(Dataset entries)
##############################

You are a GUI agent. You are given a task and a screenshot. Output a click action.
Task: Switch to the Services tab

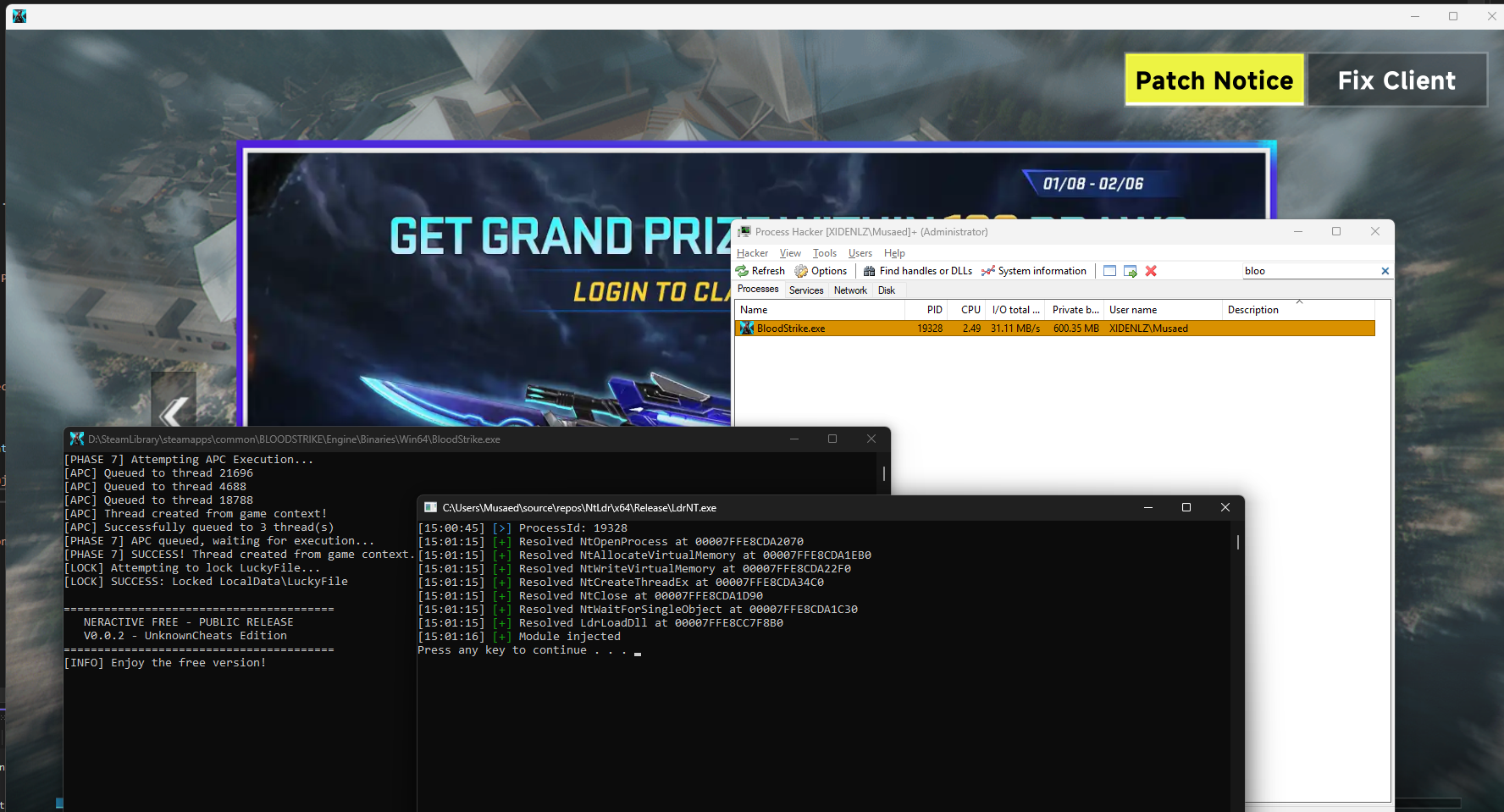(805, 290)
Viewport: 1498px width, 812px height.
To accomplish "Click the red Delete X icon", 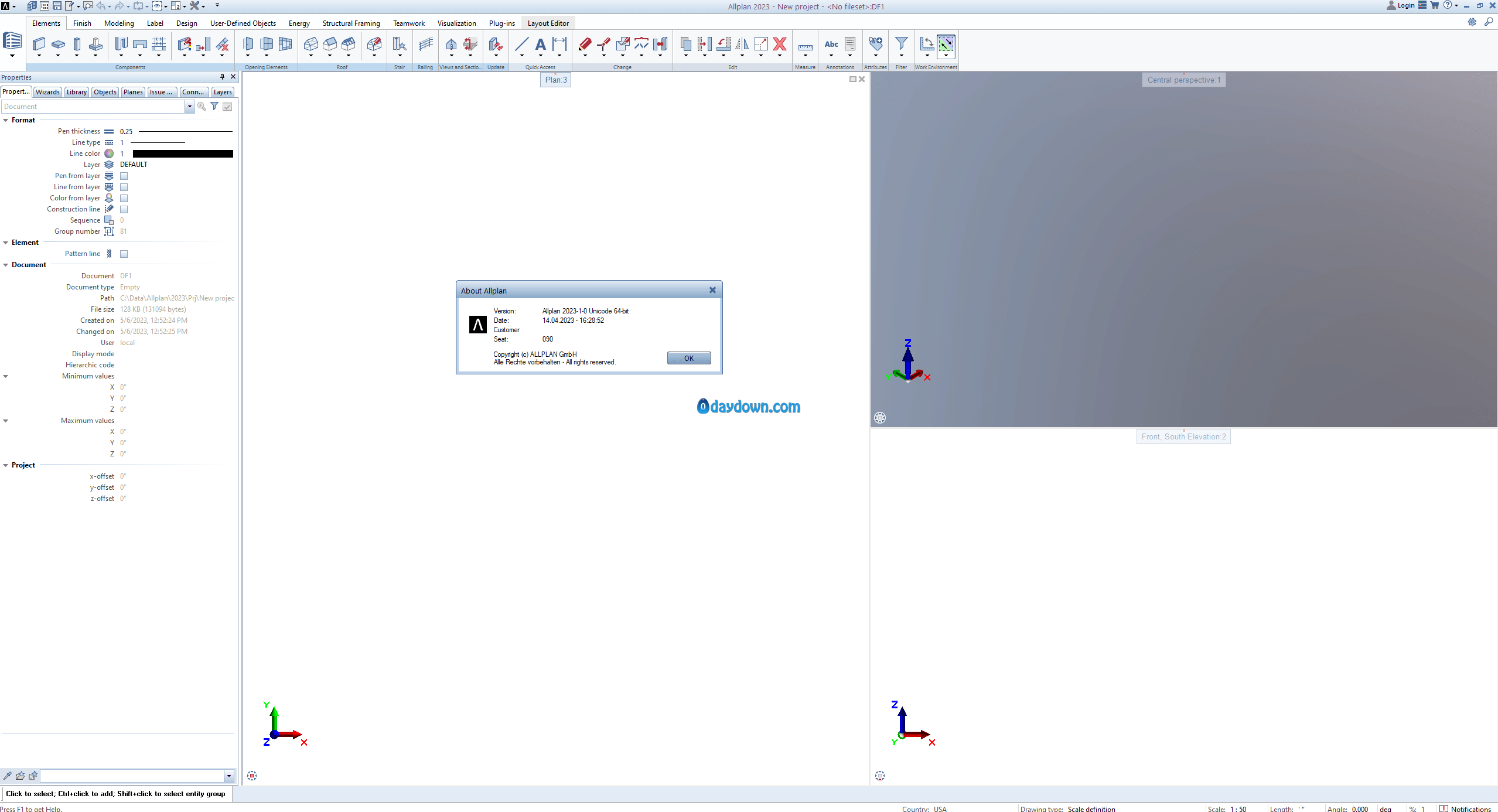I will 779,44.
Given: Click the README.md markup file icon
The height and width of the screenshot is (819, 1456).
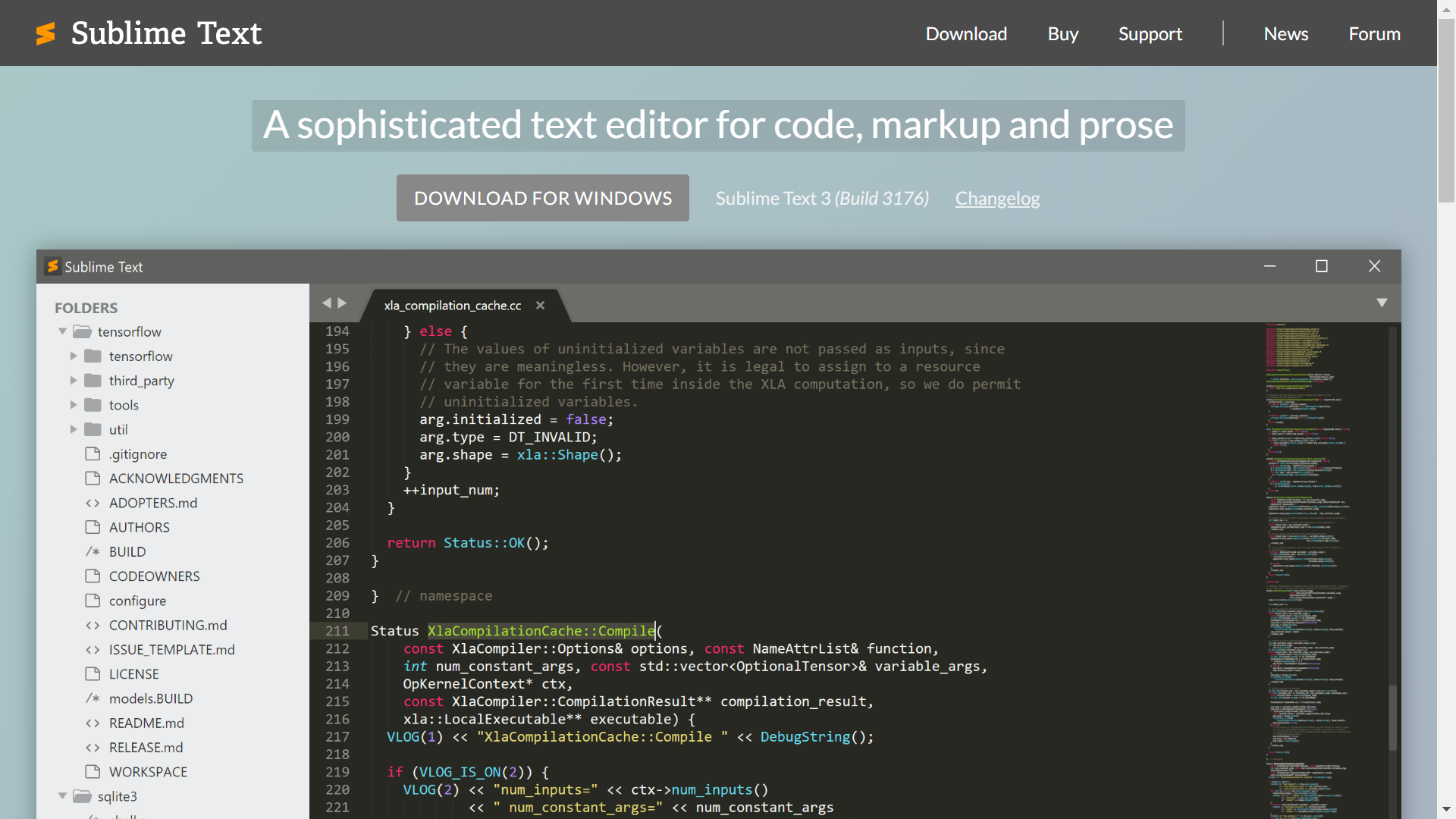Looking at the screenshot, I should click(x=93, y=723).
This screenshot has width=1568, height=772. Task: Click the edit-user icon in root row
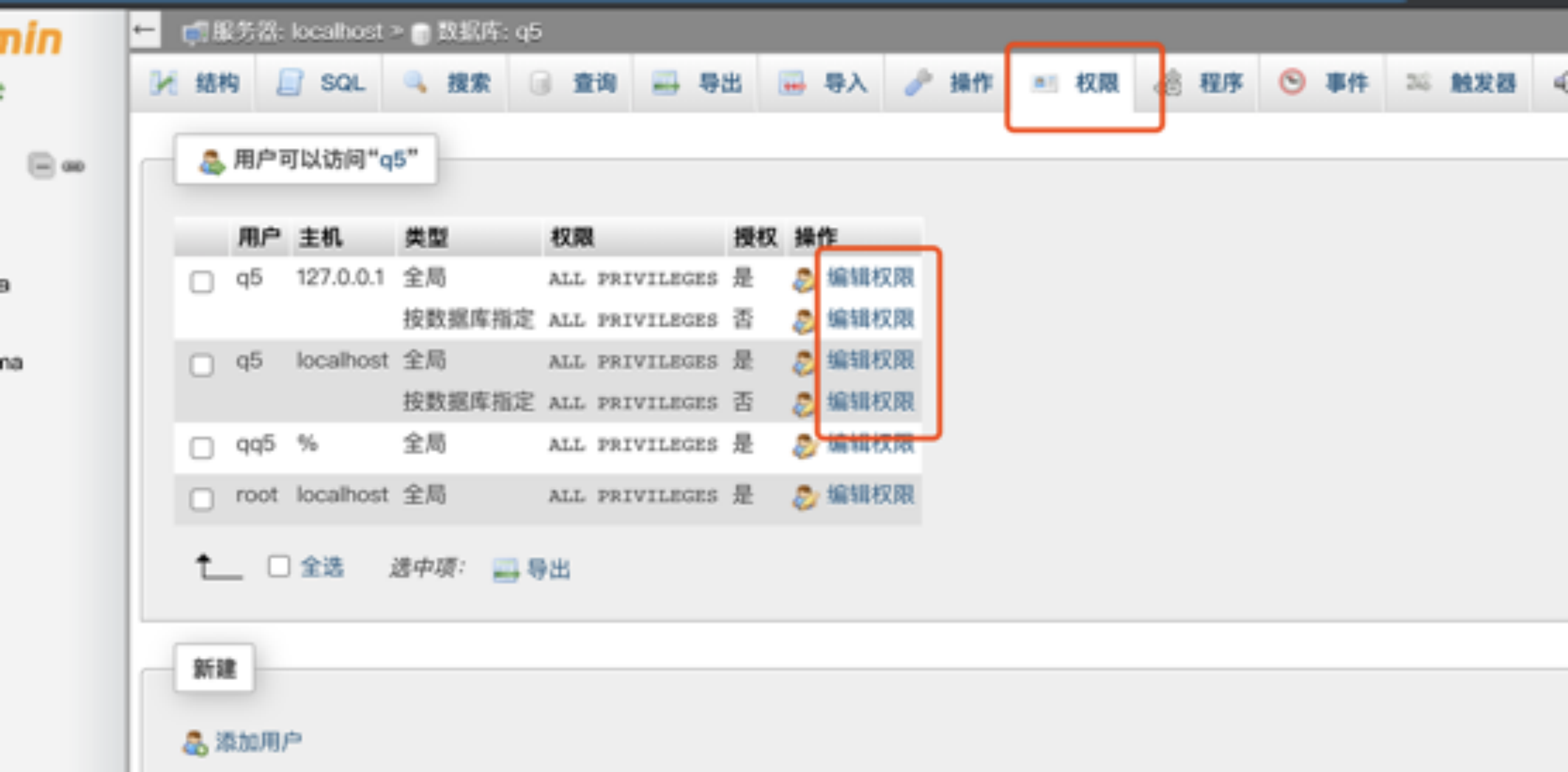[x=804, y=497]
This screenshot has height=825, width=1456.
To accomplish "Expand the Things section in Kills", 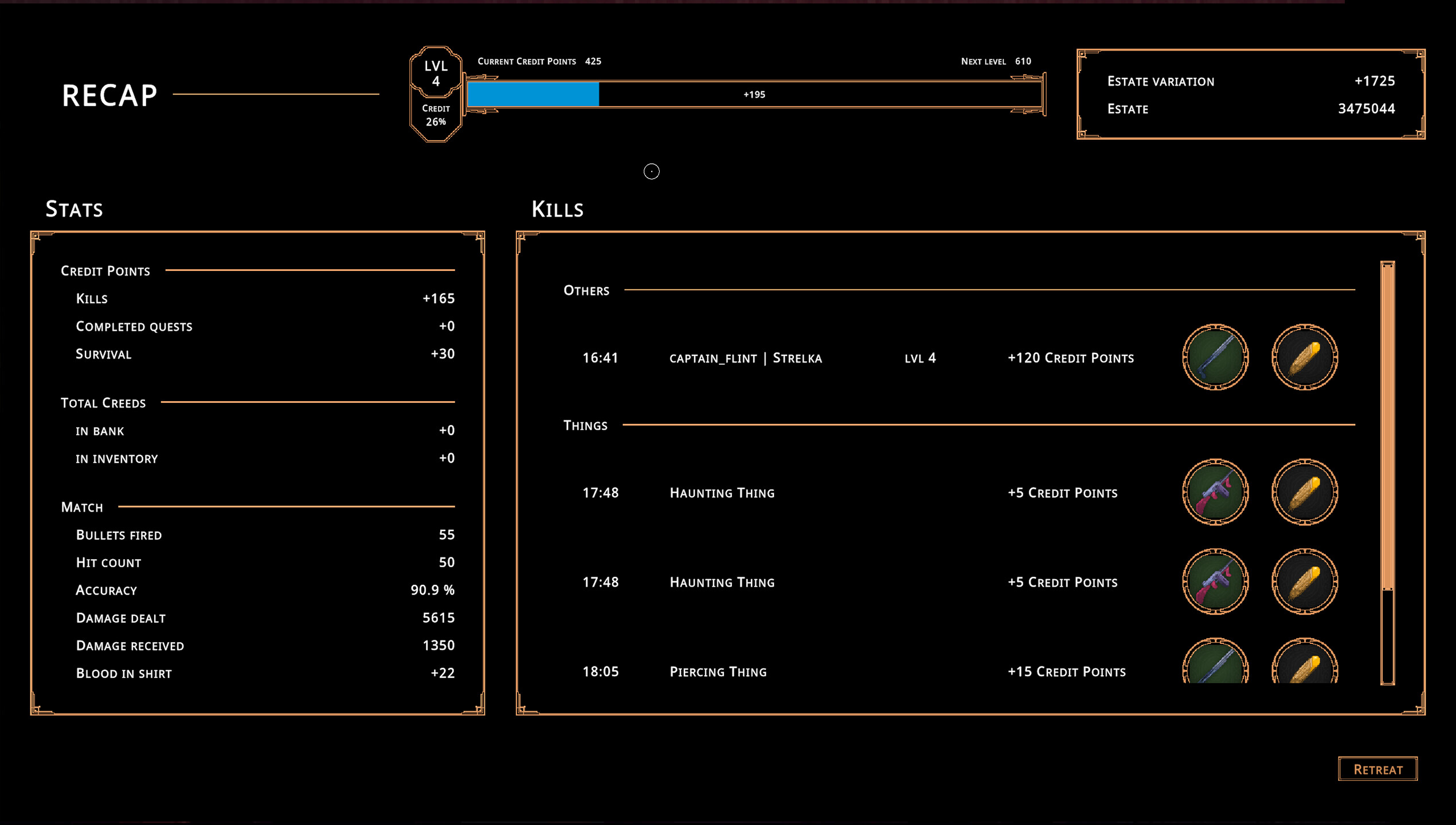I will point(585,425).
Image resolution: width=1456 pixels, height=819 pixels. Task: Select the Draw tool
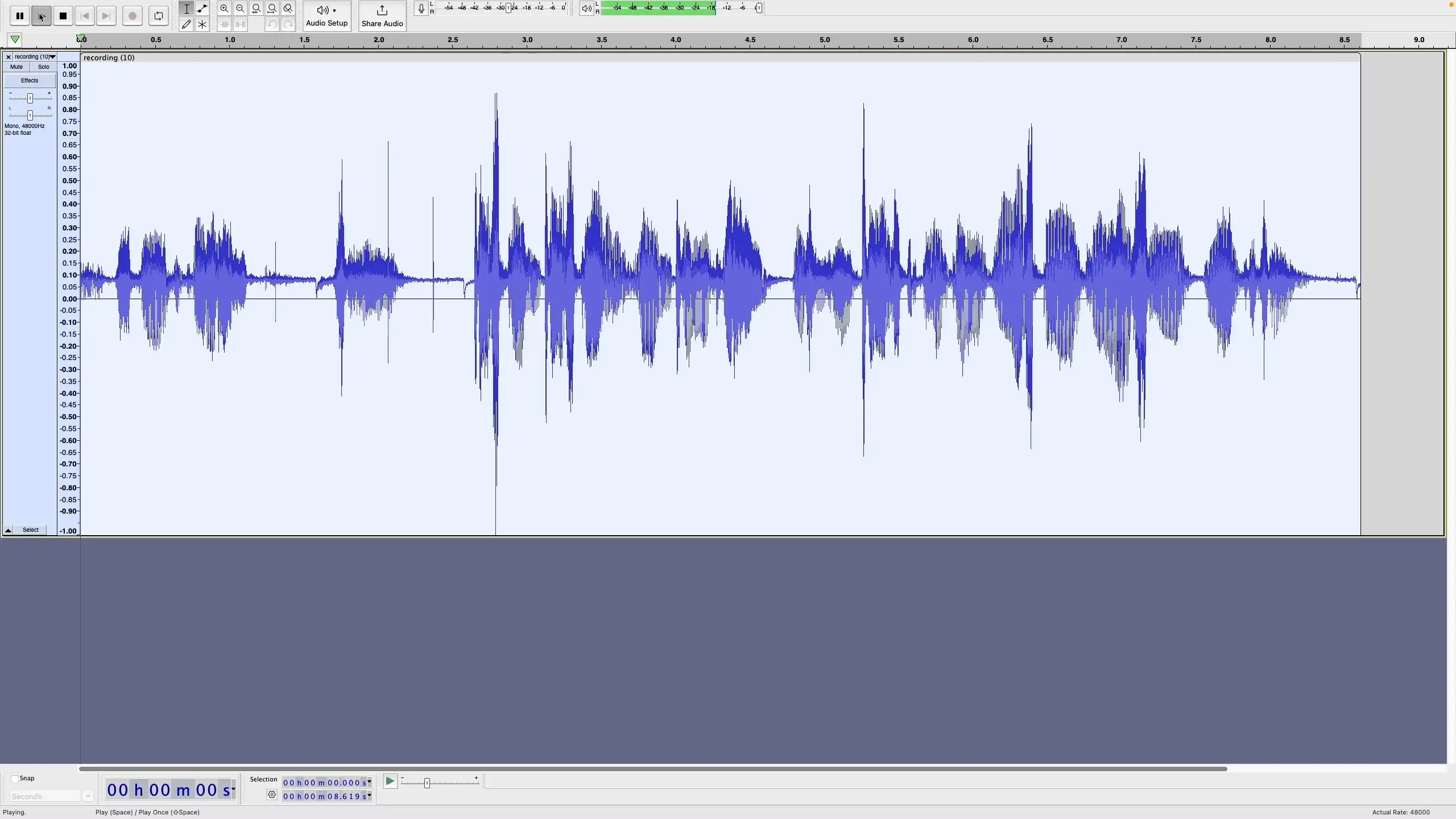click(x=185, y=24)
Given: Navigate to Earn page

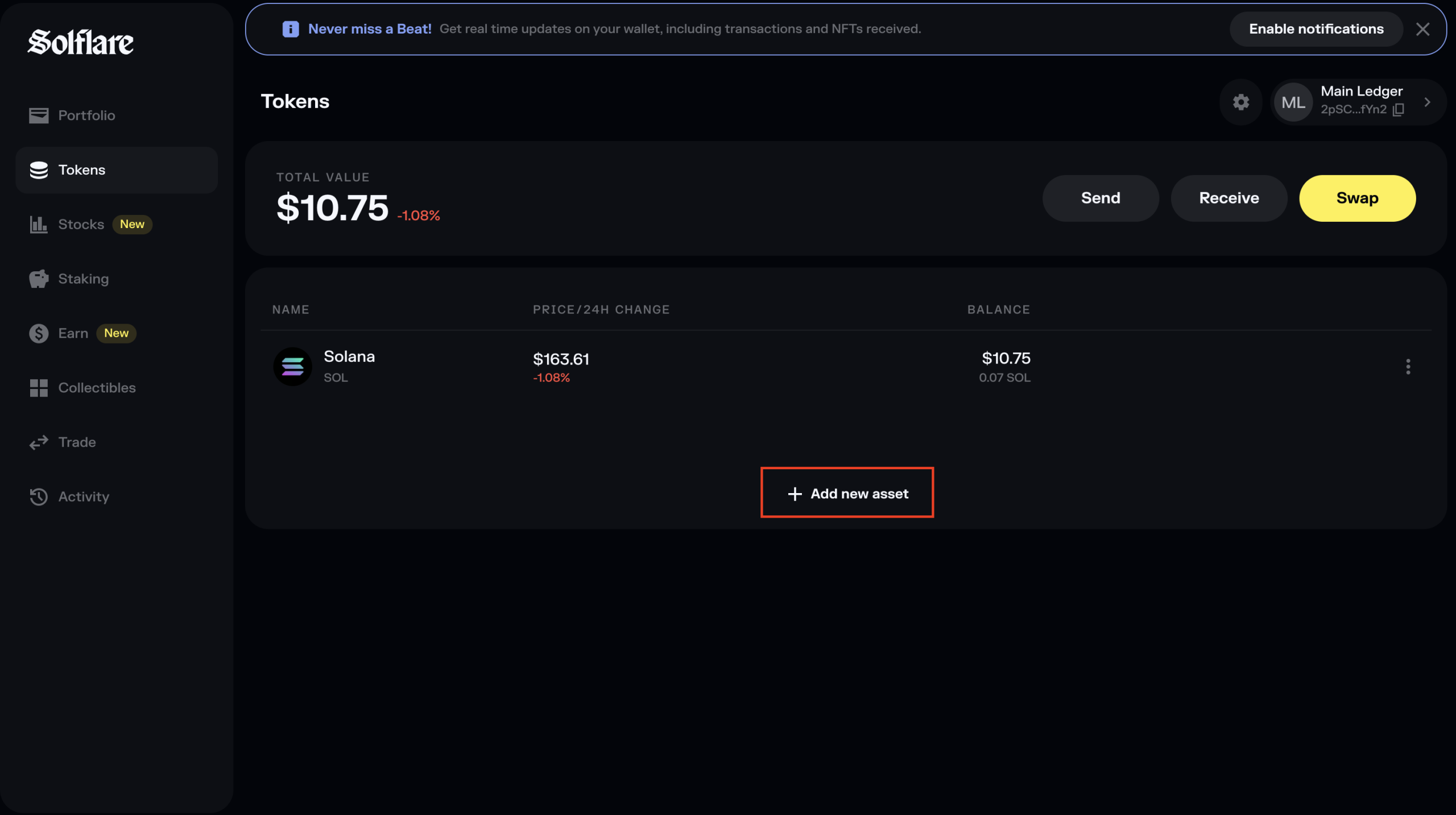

##############################

Prompt: All lines from the one containing "Image resolution: width=1456" through the end of the data are to be written out exactly, with nothing added; skip the pictures.

Result of this exercise:
Image resolution: width=1456 pixels, height=819 pixels. Task: Select the Draw tool
click(x=185, y=24)
Given: Navigate to Earn page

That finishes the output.